Periodistas del Departamento Informativo de Radio Banes

Cuando solo faltan 15 minutos para los ocho con 30, el tono de su móvil le indica que es el momento en el que los nervios están a flor de piel, un pase en vivo a la programación de la emisora, ahora siente la fuerza de cada palabra impregnada en su piel.

Llega con el cabello revuelto y con solo el atisbo de su creyón de labios, pues la brisa, los besitos en las mejillas y el sudor han cambiando la imagen que relejaba el espejo del hogar. Esboza una sonrisa y, con un poco de trabajo, pero con toda la disposición, sube al carro, tan alto como uno de montaña. El recorrido es largo. Los compañeros que integran el equipo de prensa hacen bromas, hablan acaloradamente de varios asuntos. Ella pierde su mirada en el paisaje, una tierra roja con palmas y árboles frutales la hace soñar con crónicas, comentarios, reportajes. El frenazo la trae de regreso al lugar del acontecimiento, una mano amiga la ayuda a bajar. El sol, el frío o la lluvia se convierten en sus cómplices, pues no importa si es uno u otro quien la acompaña, porque se siente enamorada de su trabajo y lo considera el mejor oficio del mundo.

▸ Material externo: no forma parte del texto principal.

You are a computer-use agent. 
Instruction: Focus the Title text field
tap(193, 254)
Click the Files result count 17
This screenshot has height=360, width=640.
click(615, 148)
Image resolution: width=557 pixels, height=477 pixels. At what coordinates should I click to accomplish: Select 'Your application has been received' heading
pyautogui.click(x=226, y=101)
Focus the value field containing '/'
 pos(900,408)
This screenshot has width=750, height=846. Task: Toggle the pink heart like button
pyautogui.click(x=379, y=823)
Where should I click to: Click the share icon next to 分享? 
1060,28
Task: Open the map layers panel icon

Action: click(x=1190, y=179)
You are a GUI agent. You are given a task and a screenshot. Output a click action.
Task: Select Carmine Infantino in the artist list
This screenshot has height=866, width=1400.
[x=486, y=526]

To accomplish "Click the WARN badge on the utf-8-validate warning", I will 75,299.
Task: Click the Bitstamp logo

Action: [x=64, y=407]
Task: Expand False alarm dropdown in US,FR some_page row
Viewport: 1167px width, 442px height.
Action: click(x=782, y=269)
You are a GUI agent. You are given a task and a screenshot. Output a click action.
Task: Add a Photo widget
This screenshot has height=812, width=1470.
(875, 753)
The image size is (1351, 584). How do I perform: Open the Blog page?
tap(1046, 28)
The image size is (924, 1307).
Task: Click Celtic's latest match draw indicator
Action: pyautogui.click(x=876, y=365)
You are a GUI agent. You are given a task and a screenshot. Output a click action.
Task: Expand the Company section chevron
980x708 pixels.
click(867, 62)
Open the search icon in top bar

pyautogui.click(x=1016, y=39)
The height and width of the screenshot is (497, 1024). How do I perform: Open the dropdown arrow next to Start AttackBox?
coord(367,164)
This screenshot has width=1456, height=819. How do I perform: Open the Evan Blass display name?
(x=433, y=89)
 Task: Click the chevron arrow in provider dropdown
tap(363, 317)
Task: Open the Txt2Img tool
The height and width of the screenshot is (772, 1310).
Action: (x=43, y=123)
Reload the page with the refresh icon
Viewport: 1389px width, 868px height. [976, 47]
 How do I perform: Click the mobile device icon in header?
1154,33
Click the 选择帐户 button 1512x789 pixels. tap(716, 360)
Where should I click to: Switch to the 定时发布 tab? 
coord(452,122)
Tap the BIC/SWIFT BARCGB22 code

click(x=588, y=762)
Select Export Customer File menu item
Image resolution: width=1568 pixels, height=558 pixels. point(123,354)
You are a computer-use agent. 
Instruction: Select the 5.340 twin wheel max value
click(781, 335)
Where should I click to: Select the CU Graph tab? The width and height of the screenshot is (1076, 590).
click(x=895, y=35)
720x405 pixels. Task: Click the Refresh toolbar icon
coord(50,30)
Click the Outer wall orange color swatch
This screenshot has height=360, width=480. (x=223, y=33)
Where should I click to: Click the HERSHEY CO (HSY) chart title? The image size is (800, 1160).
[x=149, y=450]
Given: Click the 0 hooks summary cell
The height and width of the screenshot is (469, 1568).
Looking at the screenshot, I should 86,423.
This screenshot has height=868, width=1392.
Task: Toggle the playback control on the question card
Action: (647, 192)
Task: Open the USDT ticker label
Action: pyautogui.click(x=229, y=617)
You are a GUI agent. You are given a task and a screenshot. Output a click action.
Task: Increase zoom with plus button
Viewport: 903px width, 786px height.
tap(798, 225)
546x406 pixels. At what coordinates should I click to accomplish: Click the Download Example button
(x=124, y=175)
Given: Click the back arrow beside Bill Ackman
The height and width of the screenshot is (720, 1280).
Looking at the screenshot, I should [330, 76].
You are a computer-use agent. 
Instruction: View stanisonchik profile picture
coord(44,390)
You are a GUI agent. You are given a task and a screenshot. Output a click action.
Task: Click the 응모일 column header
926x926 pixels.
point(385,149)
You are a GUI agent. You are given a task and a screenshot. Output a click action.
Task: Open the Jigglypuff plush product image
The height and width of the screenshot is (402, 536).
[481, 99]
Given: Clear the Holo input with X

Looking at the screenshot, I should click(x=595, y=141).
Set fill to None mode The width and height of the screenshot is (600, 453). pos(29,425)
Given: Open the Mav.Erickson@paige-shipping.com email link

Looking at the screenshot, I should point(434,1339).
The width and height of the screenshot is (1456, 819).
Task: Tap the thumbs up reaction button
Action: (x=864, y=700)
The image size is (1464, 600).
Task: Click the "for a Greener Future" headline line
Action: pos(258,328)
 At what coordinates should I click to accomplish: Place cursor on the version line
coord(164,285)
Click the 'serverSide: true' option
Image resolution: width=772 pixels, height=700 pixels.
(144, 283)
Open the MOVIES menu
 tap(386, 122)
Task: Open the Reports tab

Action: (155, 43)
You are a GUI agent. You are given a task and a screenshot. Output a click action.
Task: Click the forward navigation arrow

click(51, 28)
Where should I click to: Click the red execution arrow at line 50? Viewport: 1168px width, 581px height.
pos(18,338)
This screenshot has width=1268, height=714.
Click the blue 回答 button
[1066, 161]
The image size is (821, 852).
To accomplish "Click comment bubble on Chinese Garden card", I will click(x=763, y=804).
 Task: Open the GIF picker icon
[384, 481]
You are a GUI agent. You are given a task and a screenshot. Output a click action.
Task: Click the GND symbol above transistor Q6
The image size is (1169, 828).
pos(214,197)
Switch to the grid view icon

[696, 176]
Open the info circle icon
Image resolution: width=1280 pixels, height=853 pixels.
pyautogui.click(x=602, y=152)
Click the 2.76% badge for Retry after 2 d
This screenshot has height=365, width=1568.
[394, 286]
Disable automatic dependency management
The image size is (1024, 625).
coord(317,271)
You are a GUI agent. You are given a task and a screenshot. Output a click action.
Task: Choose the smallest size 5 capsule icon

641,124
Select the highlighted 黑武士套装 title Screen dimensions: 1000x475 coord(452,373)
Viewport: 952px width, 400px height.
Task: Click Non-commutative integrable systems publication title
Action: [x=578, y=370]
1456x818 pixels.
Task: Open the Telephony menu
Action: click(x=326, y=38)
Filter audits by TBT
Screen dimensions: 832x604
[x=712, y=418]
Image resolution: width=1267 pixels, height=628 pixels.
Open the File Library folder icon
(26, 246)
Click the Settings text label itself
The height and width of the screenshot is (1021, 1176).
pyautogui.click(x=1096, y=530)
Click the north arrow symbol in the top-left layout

Cobertura “de altura” de las periodistas de esta emisora

Al regreso, entre hashtag y fotografías, las redes sociales ocupan su tiempo, el mundo se hace eco de lo ocurrido, y luego escribe, primero una información, después encuentra la inspiración en todo lo que vivió en su aventura periodística. Poco a poco se van tejiendo las ideas como en un tapiz y siente cómo cada palabra se va tatuando en su piel, las siente en cada fibra de su ser.

Al final de la jornada laboral, la despedida de los compañeros, el deseo de una buena tarde se une a los pasos de otras personas que también reciben el abrazo de manos pequeñas y sonrisas felices, que permiten que la alegría se adueñe del alma de aquellos que planificamos horarios, nos levantamos temprano, estamos presente en la vida de la familia y en el calor del hogar o, en medio de las tareas de la casa, encontramos la inspiración para hacer posible nuestros sueños de mujeres periodistas.